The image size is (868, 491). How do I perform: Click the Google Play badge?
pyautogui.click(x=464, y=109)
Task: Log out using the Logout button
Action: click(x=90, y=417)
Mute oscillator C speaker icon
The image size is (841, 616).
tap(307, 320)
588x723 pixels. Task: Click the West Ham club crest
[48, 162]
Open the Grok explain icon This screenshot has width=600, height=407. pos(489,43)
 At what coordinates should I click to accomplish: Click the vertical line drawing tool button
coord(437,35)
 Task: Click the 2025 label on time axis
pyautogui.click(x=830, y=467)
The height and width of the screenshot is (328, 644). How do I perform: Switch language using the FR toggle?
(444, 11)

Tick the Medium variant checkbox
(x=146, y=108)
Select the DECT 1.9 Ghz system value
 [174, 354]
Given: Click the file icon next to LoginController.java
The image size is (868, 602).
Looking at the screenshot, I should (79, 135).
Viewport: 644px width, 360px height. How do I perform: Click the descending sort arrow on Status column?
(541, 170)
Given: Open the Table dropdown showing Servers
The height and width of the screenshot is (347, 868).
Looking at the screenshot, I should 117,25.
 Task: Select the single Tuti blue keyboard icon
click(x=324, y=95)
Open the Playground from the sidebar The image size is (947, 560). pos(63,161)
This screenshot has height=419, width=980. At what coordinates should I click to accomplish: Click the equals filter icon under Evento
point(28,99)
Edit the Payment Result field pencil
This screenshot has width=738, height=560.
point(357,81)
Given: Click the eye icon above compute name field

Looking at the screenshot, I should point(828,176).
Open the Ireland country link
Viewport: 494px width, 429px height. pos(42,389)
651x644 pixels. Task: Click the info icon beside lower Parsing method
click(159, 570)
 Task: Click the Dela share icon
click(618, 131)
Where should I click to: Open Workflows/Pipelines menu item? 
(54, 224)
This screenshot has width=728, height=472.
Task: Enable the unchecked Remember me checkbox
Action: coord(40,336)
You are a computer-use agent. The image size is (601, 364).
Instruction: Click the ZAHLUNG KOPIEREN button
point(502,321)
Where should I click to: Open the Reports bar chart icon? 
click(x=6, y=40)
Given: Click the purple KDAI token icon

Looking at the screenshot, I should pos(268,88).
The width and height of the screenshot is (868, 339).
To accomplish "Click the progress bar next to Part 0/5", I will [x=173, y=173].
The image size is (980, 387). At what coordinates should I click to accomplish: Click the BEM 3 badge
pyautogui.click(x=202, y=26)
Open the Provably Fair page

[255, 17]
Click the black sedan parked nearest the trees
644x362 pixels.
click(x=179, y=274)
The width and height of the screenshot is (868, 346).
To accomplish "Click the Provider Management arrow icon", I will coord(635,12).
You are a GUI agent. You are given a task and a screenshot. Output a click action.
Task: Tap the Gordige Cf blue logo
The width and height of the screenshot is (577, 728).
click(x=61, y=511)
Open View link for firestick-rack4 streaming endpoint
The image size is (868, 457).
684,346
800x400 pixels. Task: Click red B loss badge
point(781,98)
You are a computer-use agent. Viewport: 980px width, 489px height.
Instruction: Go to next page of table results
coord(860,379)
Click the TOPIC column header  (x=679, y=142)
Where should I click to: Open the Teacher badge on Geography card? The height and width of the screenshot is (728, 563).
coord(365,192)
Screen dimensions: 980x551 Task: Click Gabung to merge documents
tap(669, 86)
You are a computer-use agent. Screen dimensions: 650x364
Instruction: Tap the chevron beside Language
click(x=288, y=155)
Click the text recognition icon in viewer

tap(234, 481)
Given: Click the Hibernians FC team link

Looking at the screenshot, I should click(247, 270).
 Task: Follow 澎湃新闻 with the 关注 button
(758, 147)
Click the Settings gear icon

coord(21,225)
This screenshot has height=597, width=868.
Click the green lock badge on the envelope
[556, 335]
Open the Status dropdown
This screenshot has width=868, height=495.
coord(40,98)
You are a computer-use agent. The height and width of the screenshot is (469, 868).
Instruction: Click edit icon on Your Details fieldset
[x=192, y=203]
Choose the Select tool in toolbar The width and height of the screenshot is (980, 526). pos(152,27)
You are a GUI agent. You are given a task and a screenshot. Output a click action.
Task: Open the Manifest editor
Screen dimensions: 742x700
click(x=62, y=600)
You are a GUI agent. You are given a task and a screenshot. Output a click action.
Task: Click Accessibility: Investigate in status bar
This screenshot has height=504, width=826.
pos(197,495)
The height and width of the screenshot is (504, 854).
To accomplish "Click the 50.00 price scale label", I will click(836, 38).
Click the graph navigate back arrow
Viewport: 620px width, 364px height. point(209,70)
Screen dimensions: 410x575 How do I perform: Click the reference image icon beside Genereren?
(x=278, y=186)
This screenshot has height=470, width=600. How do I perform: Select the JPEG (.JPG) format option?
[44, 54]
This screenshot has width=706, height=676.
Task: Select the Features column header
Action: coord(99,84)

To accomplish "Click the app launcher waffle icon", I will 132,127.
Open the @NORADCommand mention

┄┄┄┄┄┄┄┄┄┄┄┄┄┄┄┄┄┄┄┄

The expected answer is the complete material, restated exactly.

Written solution ->
The image size is (868, 491). How do I perform: Click the Google Play badge?
pyautogui.click(x=464, y=109)
Task: Log out using the Logout button
Action: click(x=90, y=417)
Mute oscillator C speaker icon
The image size is (841, 616).
tap(307, 320)
588x723 pixels. Task: Click the West Ham club crest
[48, 162]
Open the Grok explain icon This screenshot has width=600, height=407. pos(489,43)
 At what coordinates should I click to accomplish: Click the vertical line drawing tool button
coord(437,35)
 Task: Click the 2025 label on time axis
pyautogui.click(x=830, y=467)
The height and width of the screenshot is (328, 644). How do I perform: Switch language using the FR toggle?
(444, 11)

Tick the Medium variant checkbox
(x=146, y=108)
Select the DECT 1.9 Ghz system value
 [174, 354]
Given: Click the file icon next to LoginController.java
The image size is (868, 602).
Looking at the screenshot, I should (79, 135).
Viewport: 644px width, 360px height. How do I perform: Click the descending sort arrow on Status column?
(541, 170)
Given: Open the Table dropdown showing Servers
The height and width of the screenshot is (347, 868).
Looking at the screenshot, I should 117,25.
 Task: Select the single Tuti blue keyboard icon
click(x=324, y=95)
Open the Playground from the sidebar The image size is (947, 560). pos(63,161)
This screenshot has height=419, width=980. At what coordinates should I click to accomplish: Click the equals filter icon under Evento
point(28,99)
Edit the Payment Result field pencil
This screenshot has width=738, height=560.
point(357,81)
Given: Click the eye icon above compute name field

Looking at the screenshot, I should point(828,176).
Open the Ireland country link
Viewport: 494px width, 429px height. pos(42,389)
651x644 pixels. Task: Click the info icon beside lower Parsing method
click(159, 570)
 Task: Click the Dela share icon
click(618, 131)
Where should I click to: Open Workflows/Pipelines menu item? 
(54, 224)
This screenshot has width=728, height=472.
Task: Enable the unchecked Remember me checkbox
Action: coord(40,336)
You are a computer-use agent. The image size is (601, 364).
Instruction: Click the ZAHLUNG KOPIEREN button
point(502,321)
Where should I click to: Open the Reports bar chart icon? 
click(x=6, y=40)
Given: Click the purple KDAI token icon

Looking at the screenshot, I should pos(268,88).
The width and height of the screenshot is (868, 339).
To accomplish "Click the progress bar next to Part 0/5", I will [x=173, y=173].
The image size is (980, 387). At what coordinates should I click to accomplish: Click the BEM 3 badge
pyautogui.click(x=202, y=26)
Open the Provably Fair page

[255, 17]
Click the black sedan parked nearest the trees
644x362 pixels.
click(x=179, y=274)
The width and height of the screenshot is (868, 346).
To accomplish "Click the Provider Management arrow icon", I will coord(635,12).
You are a GUI agent. You are given a task and a screenshot. Output a click action.
Task: Tap the Gordige Cf blue logo
The width and height of the screenshot is (577, 728).
click(x=61, y=511)
Open View link for firestick-rack4 streaming endpoint
The image size is (868, 457).
684,346
800x400 pixels. Task: Click red B loss badge
point(781,98)
You are a computer-use agent. Viewport: 980px width, 489px height.
Instruction: Go to next page of table results
coord(860,379)
Click the TOPIC column header  (x=679, y=142)
Where should I click to: Open the Teacher badge on Geography card? The height and width of the screenshot is (728, 563).
coord(365,192)
Screen dimensions: 980x551 Task: Click Gabung to merge documents
tap(669, 86)
You are a computer-use agent. Screen dimensions: 650x364
Instruction: Tap the chevron beside Language
click(x=288, y=155)
Click the text recognition icon in viewer

tap(234, 481)
Given: Click the Hibernians FC team link

Looking at the screenshot, I should click(247, 270).
 Task: Follow 澎湃新闻 with the 关注 button
(758, 147)
Click the Settings gear icon

coord(21,225)
This screenshot has height=597, width=868.
Click the green lock badge on the envelope
[556, 335]
Open the Status dropdown
This screenshot has width=868, height=495.
coord(40,98)
You are a computer-use agent. The height and width of the screenshot is (469, 868).
Instruction: Click edit icon on Your Details fieldset
[x=192, y=203]
Choose the Select tool in toolbar The width and height of the screenshot is (980, 526). pos(152,27)
You are a GUI agent. You are given a task and a screenshot. Output a click action.
Task: Open the Manifest editor
Screen dimensions: 742x700
click(x=62, y=600)
You are a GUI agent. You are given a task and a screenshot. Output a click action.
Task: Click Accessibility: Investigate in status bar
This screenshot has height=504, width=826.
pos(197,495)
The height and width of the screenshot is (504, 854).
To accomplish "Click the 50.00 price scale label", I will click(836, 38).
Click the graph navigate back arrow
Viewport: 620px width, 364px height. point(209,70)
Screen dimensions: 410x575 How do I perform: Click the reference image icon beside Genereren?
(x=278, y=186)
This screenshot has height=470, width=600. How do I perform: Select the JPEG (.JPG) format option?
[44, 54]
This screenshot has width=706, height=676.
Task: Select the Features column header
Action: coord(99,84)

To accomplish "Click the app launcher waffle icon", I will 132,127.
Open the @NORADCommand mention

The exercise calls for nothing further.